-------- Source data --------
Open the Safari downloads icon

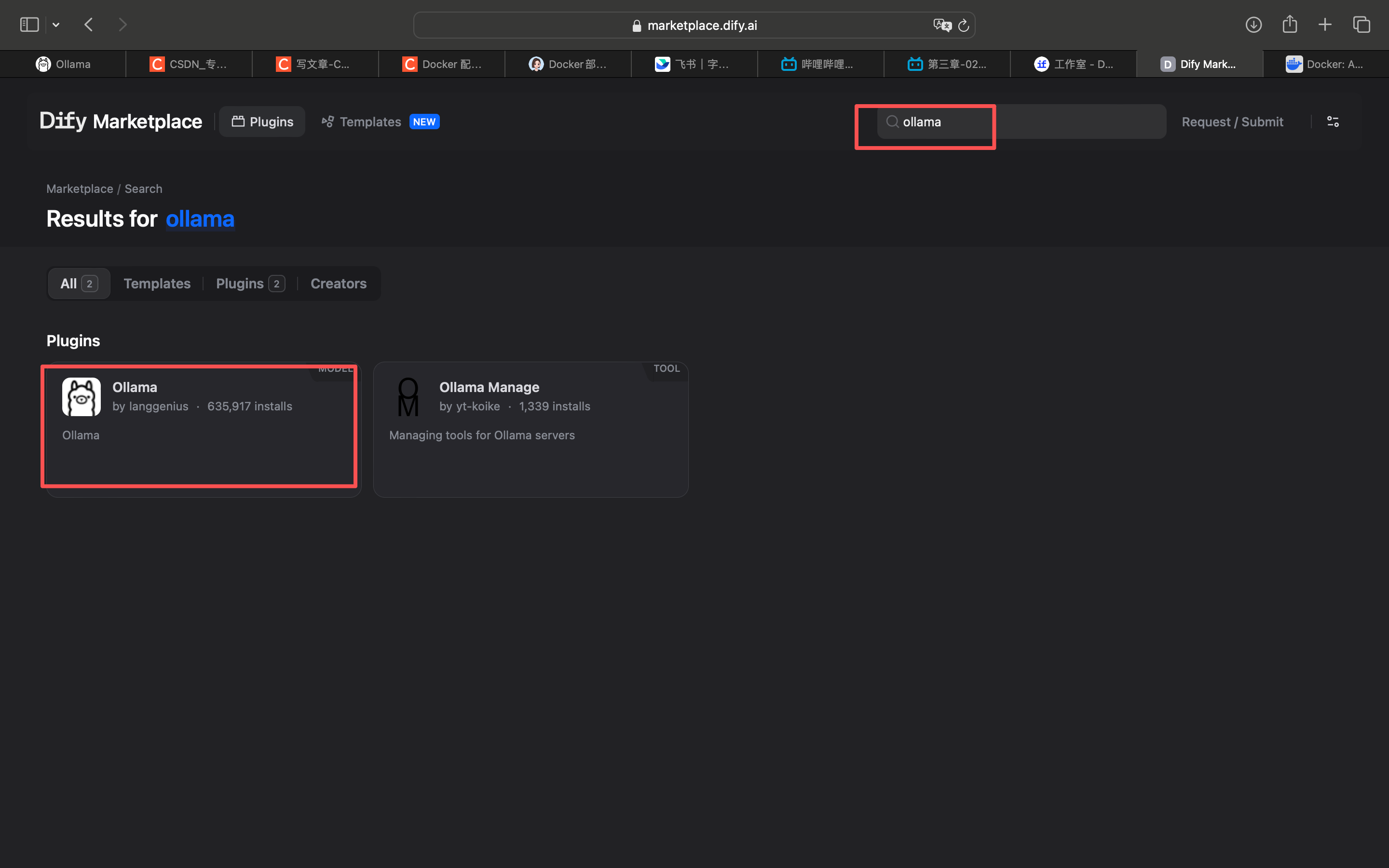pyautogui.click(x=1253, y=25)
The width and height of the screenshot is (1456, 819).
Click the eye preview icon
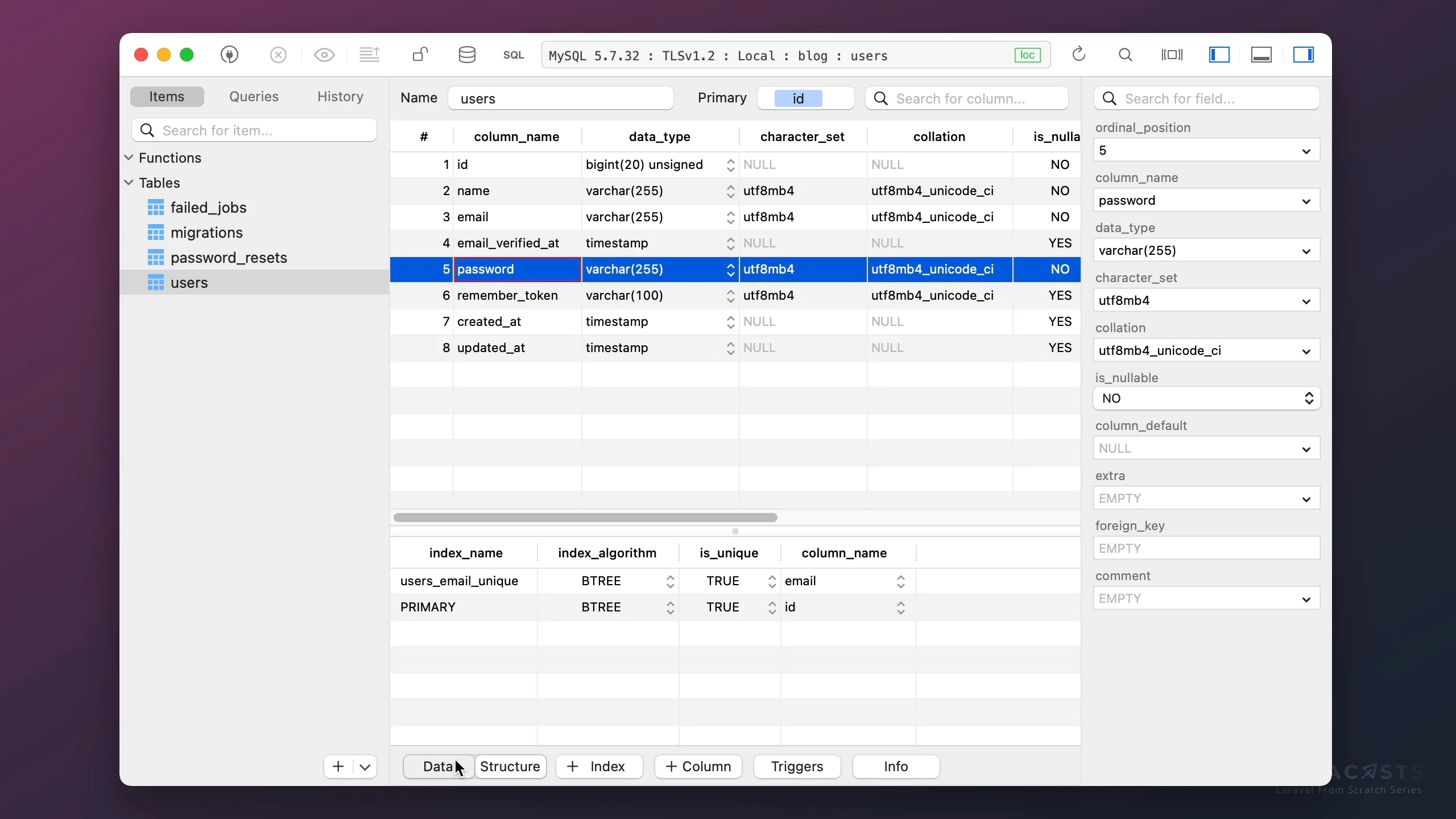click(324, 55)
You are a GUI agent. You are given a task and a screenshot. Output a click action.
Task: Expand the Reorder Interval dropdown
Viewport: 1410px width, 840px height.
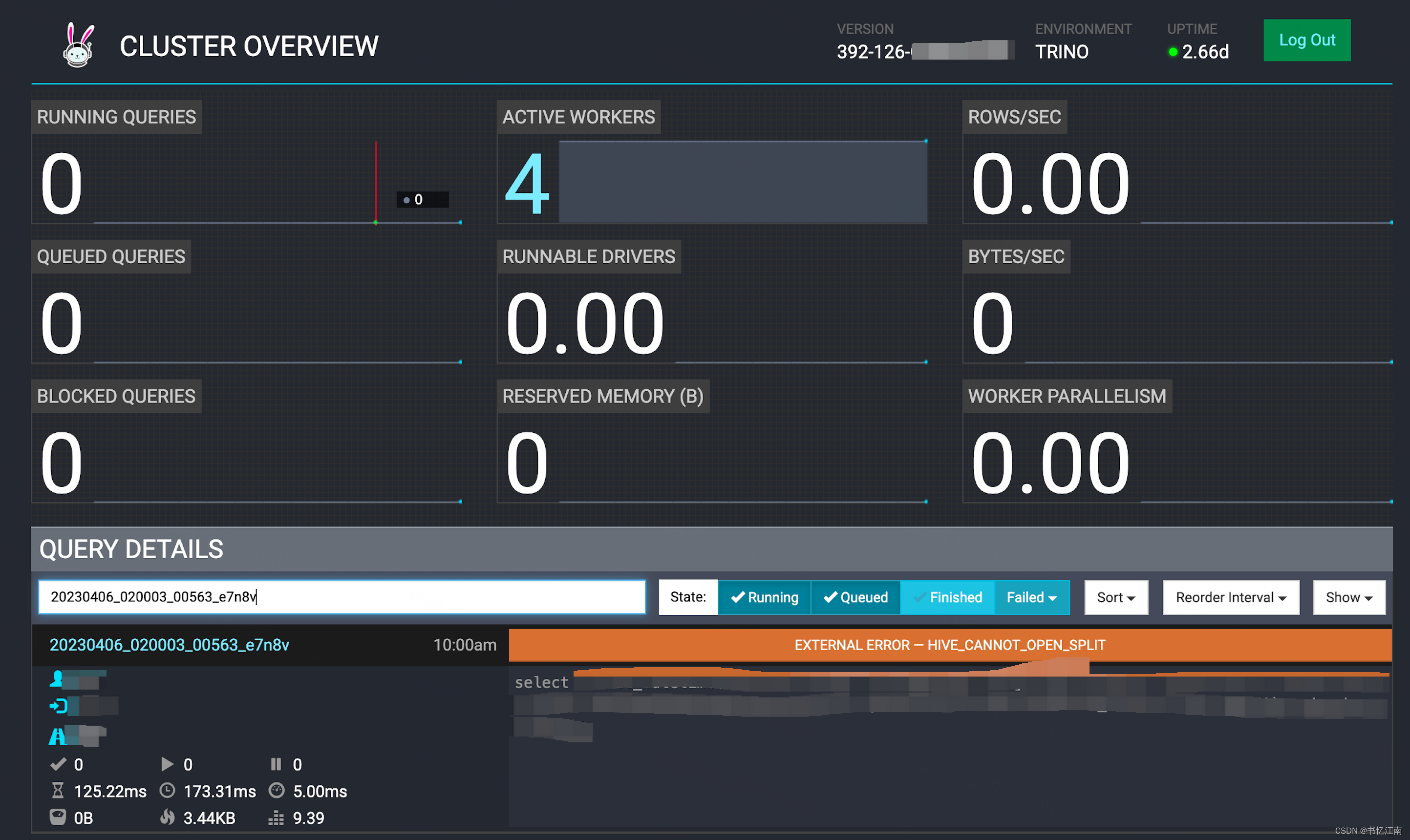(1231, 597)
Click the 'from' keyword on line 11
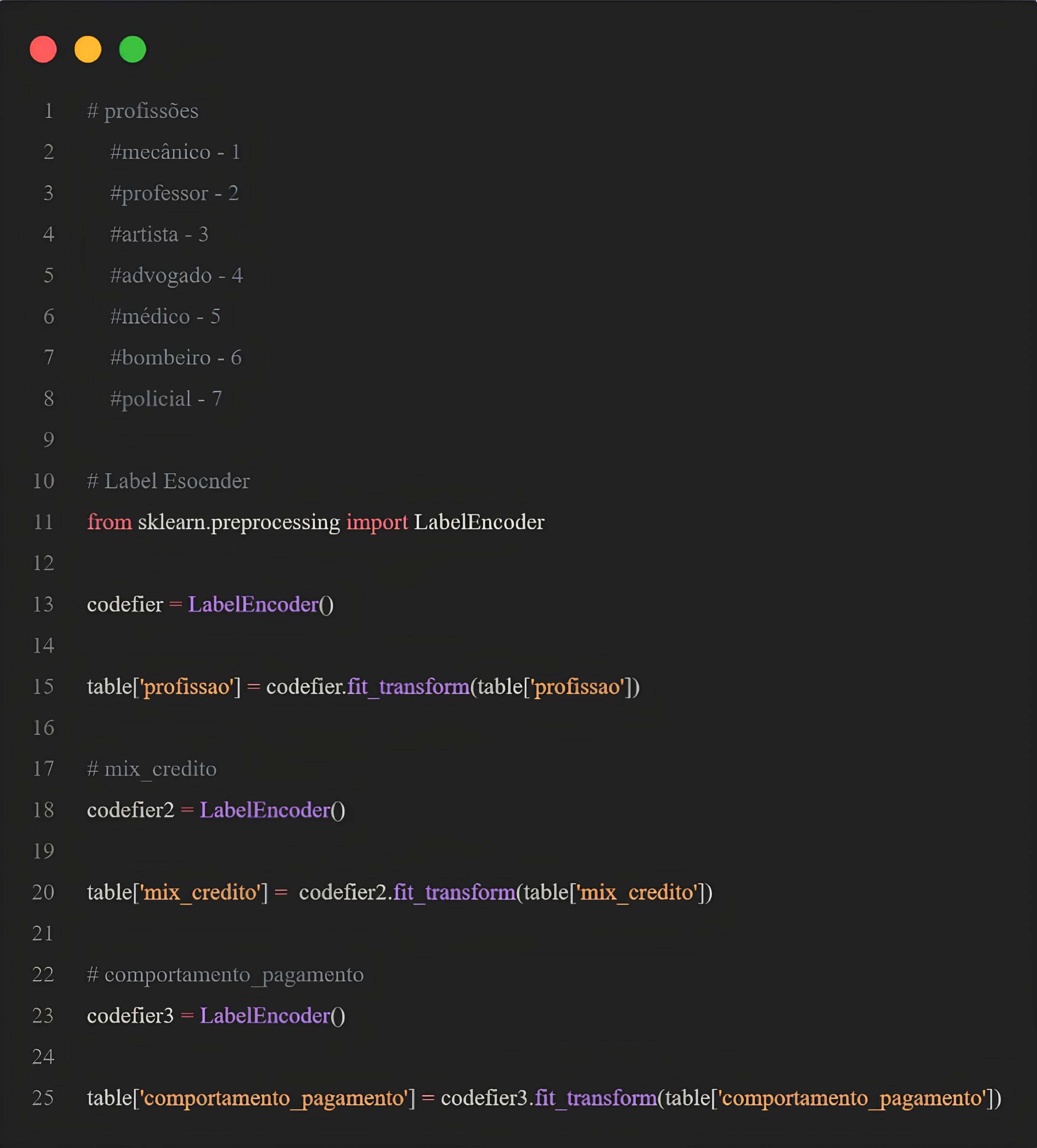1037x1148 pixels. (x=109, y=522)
--------
-------- Source data --------
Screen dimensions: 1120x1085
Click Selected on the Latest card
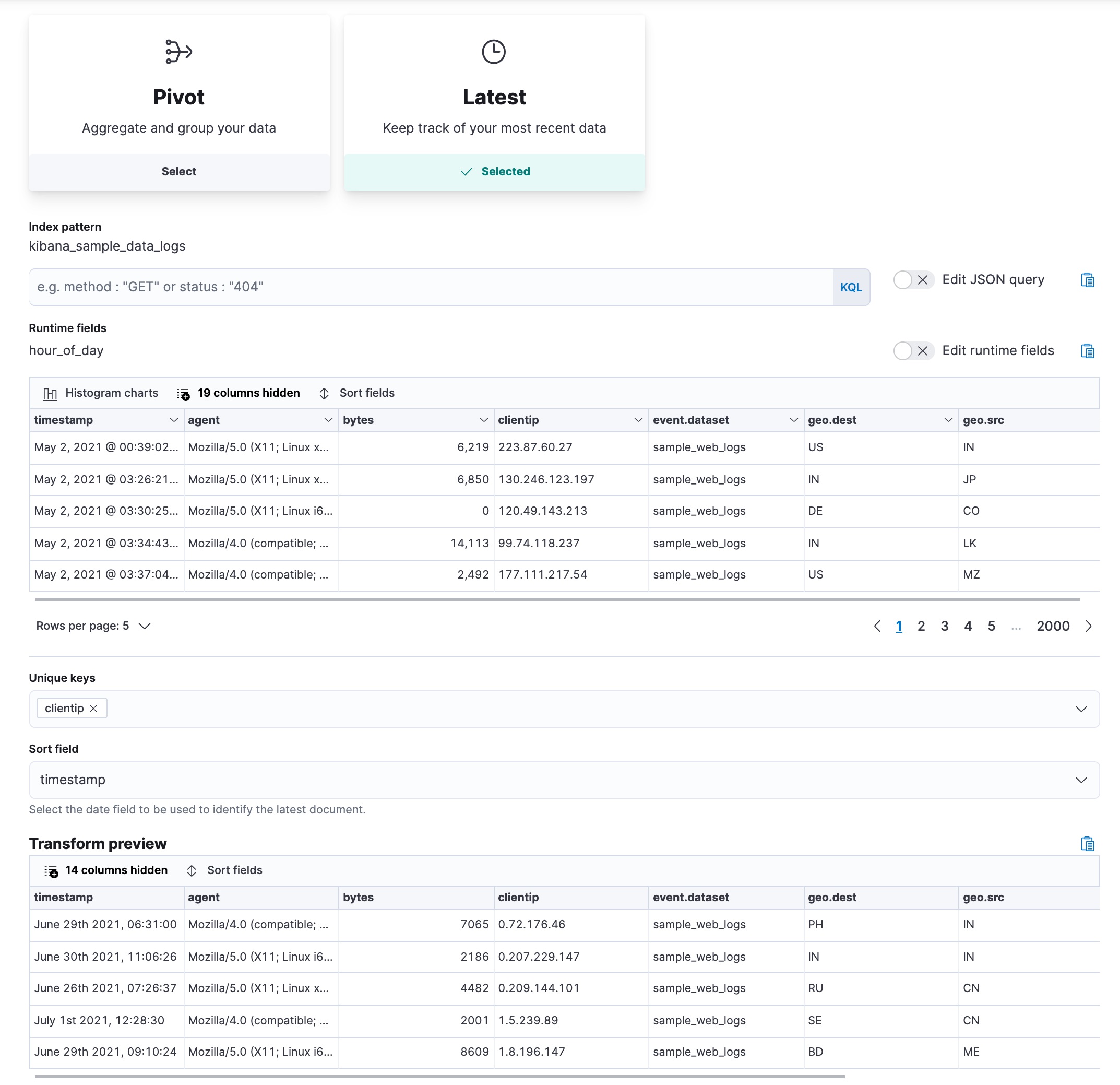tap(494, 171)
--------
*Problem:* Among the lines above, return those that contain the string "screenshot".

*Task result:*
The width and height of the screenshot is (1456, 819).
You are a GUI agent. You are given a task and a screenshot. Output a click action.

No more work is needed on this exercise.